Funny how when prominent people say really stupid things, the first line of defense is always to blame the media for misquoting them.
In the case of American televangelist, erstwhile Republican presidential candidate and typical fruitcake, he was quoted accurately by Associated Press and everyone else who has listened to his comments on Venezuelan president Hugo Chavez.
Here's the CNN story, which includes a link to the video of Robertson.
Robertson thinks that Chavez is such a threat to American interest that the American government should "take him [Chavez] out." Both the words themselves and the context in which they are made make it clear that Robertson is talking about assassination.
Now here's the funky thing about Robertson's comments: there isn't a shred of evidence that Chavez is doing anything vaguely like planning to export "communism" and "Islamic terrorism".

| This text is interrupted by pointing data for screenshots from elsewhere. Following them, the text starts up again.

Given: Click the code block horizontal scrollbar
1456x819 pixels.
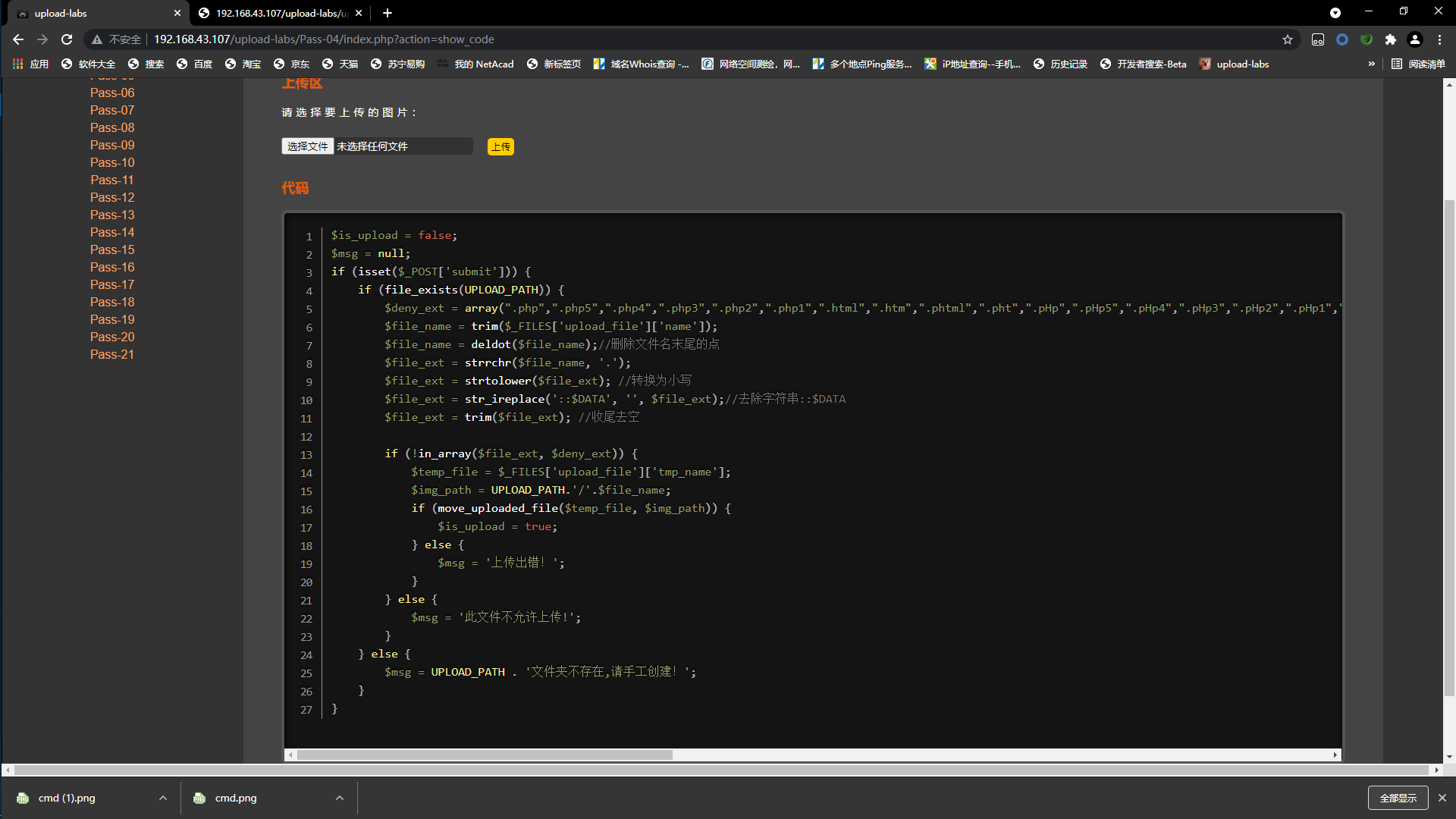Looking at the screenshot, I should tap(485, 755).
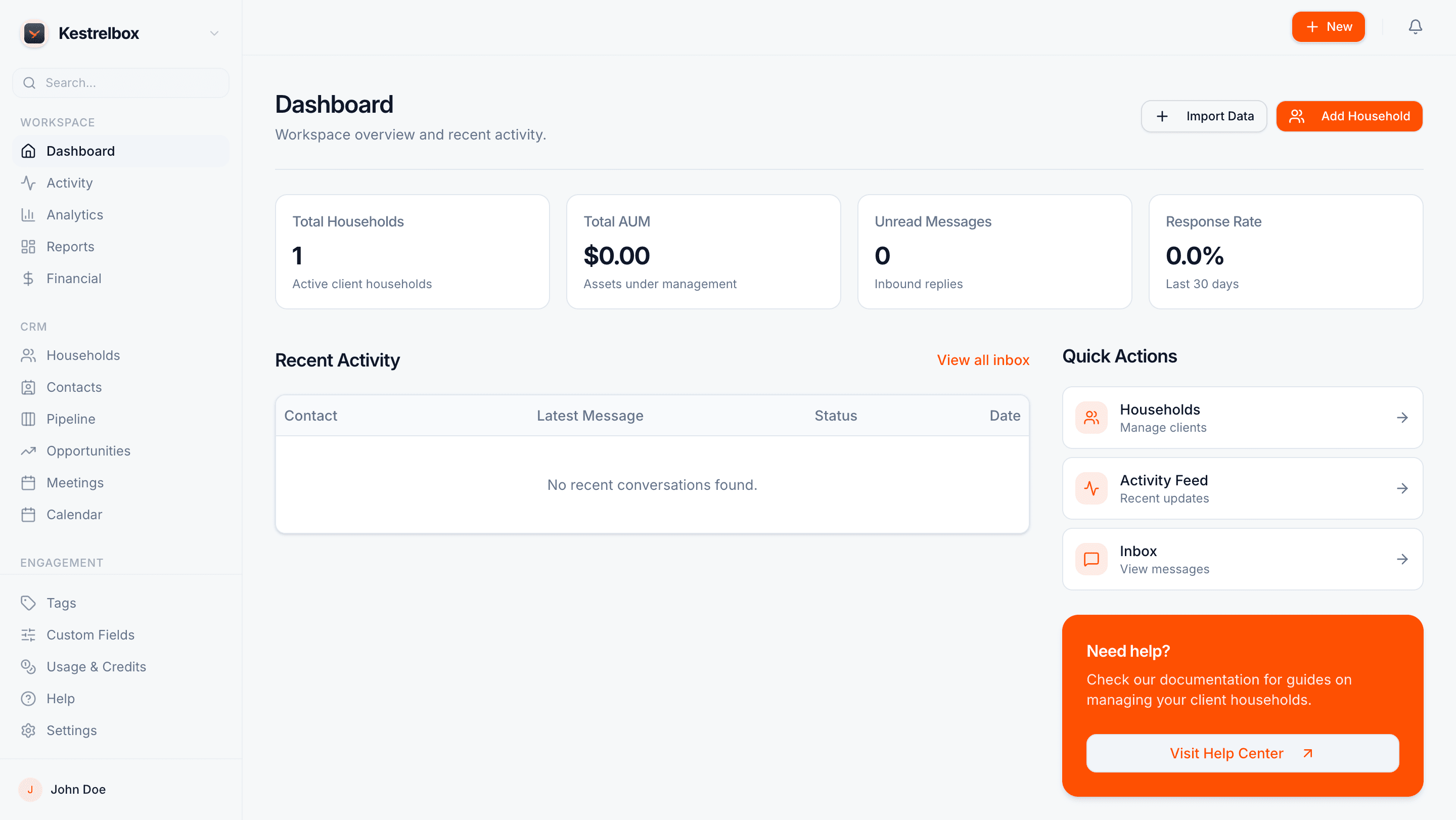This screenshot has height=820, width=1456.
Task: Open Contacts via the sidebar icon
Action: click(x=29, y=387)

Nope. The only thing Chavez has been doing is supporting Castro and thereby extending Venezuelan influence in a little country that people like Robertson think is their personal property. In other words, it's an old fashioned power issue with people like Robertson misleading people right and right. (Robertson could never do anything left and right.)
The other thing that Robertson is likely looking at is Venezuela's large oil stocks. With people across the United States paying high prices for gasoline, it's pretty easy for a demagogue like Robertson to find a scapegoat in Chavez.
Irony in all this is that only a short while ago, the supposed Christian Robertson was advocating dropping a nuclear bomb in the middle of Washington and at the same time claiming that the Quran advocated violence.
Apparently Robertson never heard of the part of the Bible that maps out a set of simple rules to live by.
They are called the 10 Commandments.
Robertson might want to check out the one prohibiting murder and killing.